THEORY OF EXCITON SPECTRA OF INCOMPRESSIBLE QUANTUM LIQUIDS

Energy and optical spectra of excitons against a background of incompressible quantum liquids (IQL's) are investigated by finite-size computations in a spherical geometry and by symmetry arguments based on the composite fermion theory. Properties of excitons are governed by the parameter h/l, where h is a separation between electron and hole confinement planes and l is a magnetic length. When h/l less than or similar to 1, the energy spectrum comprises a single exciton branch L(o) and a quasicontinuum above it. With increasing h/l a multiple-branch exciton spectrum develops.

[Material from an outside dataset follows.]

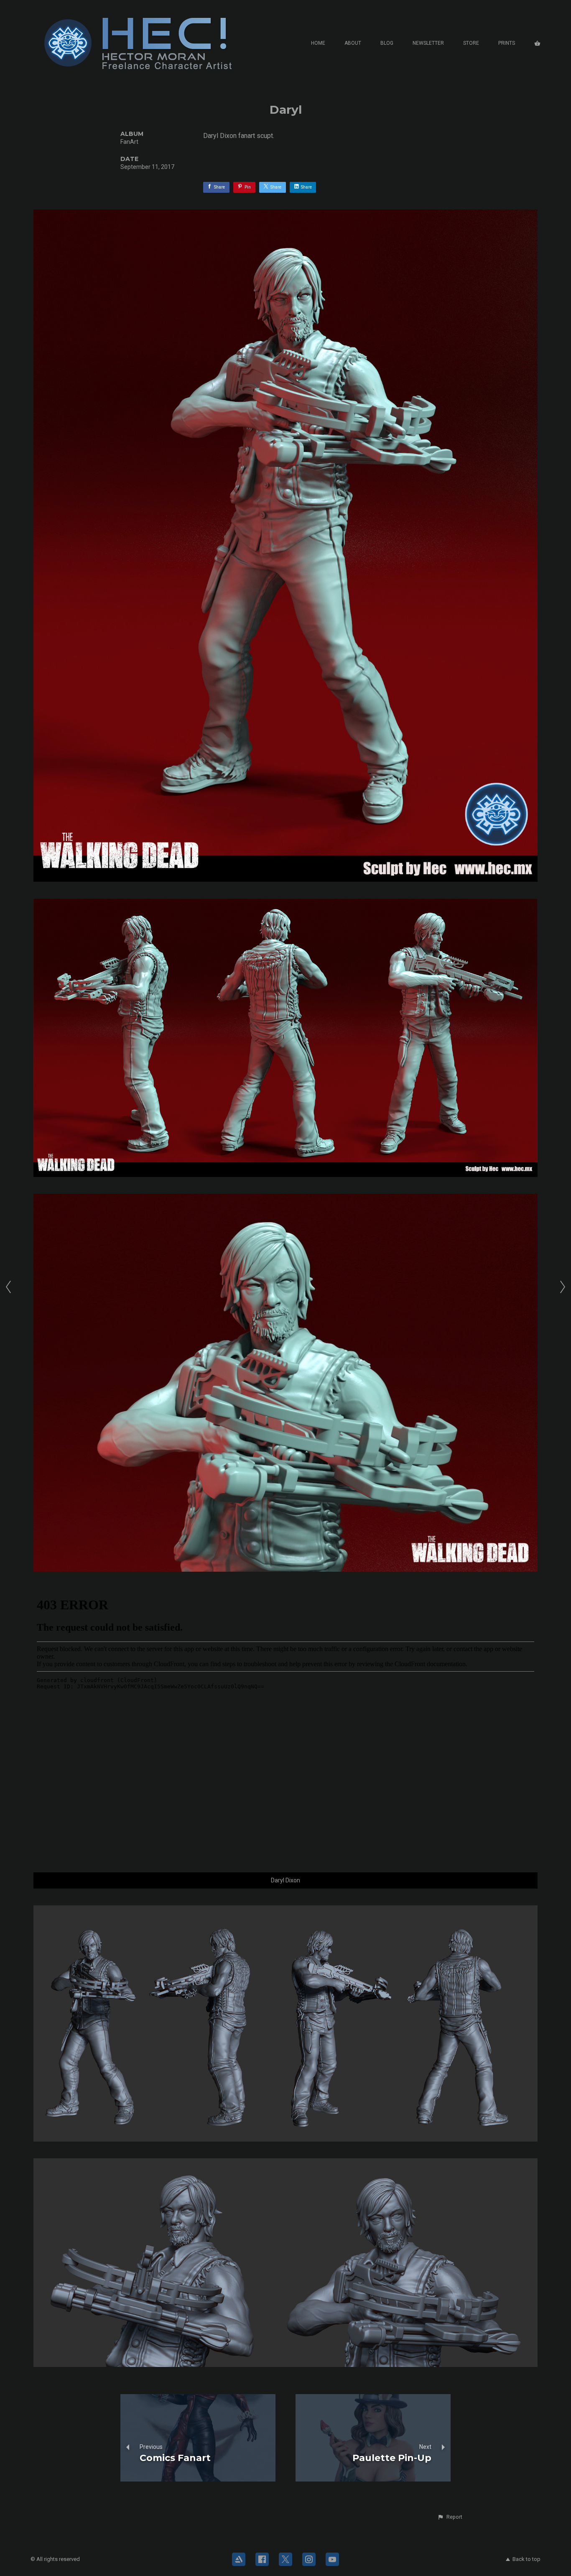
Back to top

Different branches L(m) may be classified by the index m, which identifies the minimum angular momentum, L(m), of the L(m) branch. There are two types of branches. The branches of the first type are symmetrically compatible with a model of an exciton as a neutral entity consisting of a valence hole and several fractionally charged quasiparticles. All these anyon branches have m values exceeding some critical value (m greater than or equal to 3 for the nu = 1/3 IQL), and they are generically related to some specific states from the low-energy sector of the electron subsystem, and drop down below the original L(o) branch with increasing h/l. Comparative investigation of the number-of-particle dependencies of the electron and exciton spectra shows that these properties survive in the macroscopic limit and establishes a connection between anyon branches and the basic low-energy physics of IQL's. The branches of the second type remain above L(o) and cannot be treated in terms of low-energy electronic excitations. We argue that the sphere-onto-plane projection rule for neutral composite particles has a form L - L(m) = kR, where is the particle quasimomentum and R is the sphere radius. Since a plane rather than a sphere is the dynamical space of an exciton, this projection rule clarifies the physical meaning of the multiple-branch spectra and establishes the selection rules for optical transitions. In particular, it identifies L(m)'s as internal angular momenta of the excitons belonging to different branches. Momentum dependencies of the probabilities of magnetoroton-assisted transitions suggest that magnetorotons of a nu = 1/3-IQL are L(2) quasiparticles. We also show that doublet emission spectra originating from aero- and single-magnetoroton transitions persist in a wide region of the parameter values.